3 ways data can make Solar for All a massive success

Nate Kinsey
VP of External Affairs

Earlier this week, the Biden administration made an Earth Day splash by announcing the recipients of its highly-anticipated Solar for All grants. Sixty awardees – spanning states, territories, Tribal governments, municipalities, and nonprofits – will receive a combined $7 billion to bring solar power to over 900,000 households across the country. 

Each project will be geared toward expanding access to solar power in low-income and disadvantaged communities, ensuring the communities that need it most are able to experience lower energy bills, new job opportunities, and a decreased reliance on fossil fuels. 

Deploying these projects quickly and efficiently for the maximum impact (both cost savings and climate impact) comes down to one thing: data. Here are three key ways to leverage data and make Solar for All a success.

Use data to qualify homes 

To achieve Solar for All’s goal of expanding solar access to 900,000 US households – either through rooftop solar installations or community solar programs – implementers will need to identify and qualify households as quickly and cheaply as possible. This can be done by leveraging different types of data: permit data, utility data, and modeling data.

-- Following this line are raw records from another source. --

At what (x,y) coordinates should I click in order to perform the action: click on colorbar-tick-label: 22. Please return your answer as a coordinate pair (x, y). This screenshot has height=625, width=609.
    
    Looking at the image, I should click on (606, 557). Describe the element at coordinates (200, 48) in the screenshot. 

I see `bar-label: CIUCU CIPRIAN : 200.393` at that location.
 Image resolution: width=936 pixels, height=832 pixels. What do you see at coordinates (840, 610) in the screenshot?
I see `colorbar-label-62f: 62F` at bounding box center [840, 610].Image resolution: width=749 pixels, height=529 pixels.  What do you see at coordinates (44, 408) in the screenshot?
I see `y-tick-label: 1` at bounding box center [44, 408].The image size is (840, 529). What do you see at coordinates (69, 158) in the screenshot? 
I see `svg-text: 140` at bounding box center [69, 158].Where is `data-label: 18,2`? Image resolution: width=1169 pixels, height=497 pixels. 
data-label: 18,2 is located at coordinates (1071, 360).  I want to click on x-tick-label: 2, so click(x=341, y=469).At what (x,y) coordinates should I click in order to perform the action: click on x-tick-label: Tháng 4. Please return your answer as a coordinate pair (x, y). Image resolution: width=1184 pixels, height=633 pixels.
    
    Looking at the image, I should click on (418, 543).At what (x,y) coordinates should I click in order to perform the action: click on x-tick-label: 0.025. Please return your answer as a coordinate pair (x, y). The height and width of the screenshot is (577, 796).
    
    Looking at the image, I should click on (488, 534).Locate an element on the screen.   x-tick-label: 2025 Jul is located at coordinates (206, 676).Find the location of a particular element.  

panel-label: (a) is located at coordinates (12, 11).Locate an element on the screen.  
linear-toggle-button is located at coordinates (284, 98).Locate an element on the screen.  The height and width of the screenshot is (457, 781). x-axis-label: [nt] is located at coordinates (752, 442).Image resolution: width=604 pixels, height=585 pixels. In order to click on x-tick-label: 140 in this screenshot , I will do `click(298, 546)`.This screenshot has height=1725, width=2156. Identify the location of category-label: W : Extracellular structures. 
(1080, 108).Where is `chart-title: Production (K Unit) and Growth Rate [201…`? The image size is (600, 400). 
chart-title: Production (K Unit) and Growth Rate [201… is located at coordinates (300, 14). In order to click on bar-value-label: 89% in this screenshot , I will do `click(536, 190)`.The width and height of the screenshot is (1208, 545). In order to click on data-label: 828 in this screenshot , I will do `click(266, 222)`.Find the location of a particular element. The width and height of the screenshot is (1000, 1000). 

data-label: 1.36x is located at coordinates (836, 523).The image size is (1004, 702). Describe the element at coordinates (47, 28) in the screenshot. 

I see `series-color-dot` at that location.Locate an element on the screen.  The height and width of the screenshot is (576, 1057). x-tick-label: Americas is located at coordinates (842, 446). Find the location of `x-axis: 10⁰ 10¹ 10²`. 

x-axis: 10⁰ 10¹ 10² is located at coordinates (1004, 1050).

Household-level permit data, accessible through companies like Shovels.AI, can quickly identify which households, for example, will need a new roof as part of the program. Household utility data, accessible through UtilityAPI, can identify households with high utility bills or past-due utility bills that will benefit the most from the program. And solar modeling companies like Aurora Solar can leverage a wide variety of data sources to model a solar system design in a matter of minutes. 

All of this data can be collected and utilized before a community-based organization engages with a household, keeping costs low and maximizing the program’s impact. As recipients develop their go-to-market plans and strategies, they should work to keep data at the center of their engagement strategy.

Use data to quantify emissions savings

Reducing carbon emissions is a cornerstone of the Solar for All program, but many states and implementing partners are planning to use existing tools that estimate emissions savings instead of actually measuring them. Here again, is another opportunity for Solar for All recipients to leverage data to keep costs low and program accountability high.

One example of how this could work is WattCarbon’s Energy Attribute Tracking System (WEATS), which uses customer usage data to quantify the emissions impacts of different distributed energy resources, including rooftop solar, on an hour-by-hour basis across the country. Because the power grid is cleaner in some places than others, solar deployed in Georgia will have a different impact than solar deployed in Nevada, and how solar impacts each household’s energy usage will vary. 

Now is the time to retire old models that estimate carbon emissions and leverage data to precisely and transparently track emissions impacts on a household-by-household basis. 

Support data access platforms to make data available

Finally, the Solar for All program and the rest of the Inflation Reduction Act create a generational opportunity to advance the deployment of data access platforms nationwide. 

Roughly a decade after the Obama administration initiated the Green Button initiative, utilities across the country have made progress in making customer data securely and digitally accessible to the clean energy industry, but much work remains.

To maximize the impact of Solar for All and all of the other new federal programs, governors, mayors, legislatures, and all stakeholders nationwide should come together to support investment in data access platforms. Doing so will save time, money, and hassle – all precious commodities as the impacts of climate change accelerate.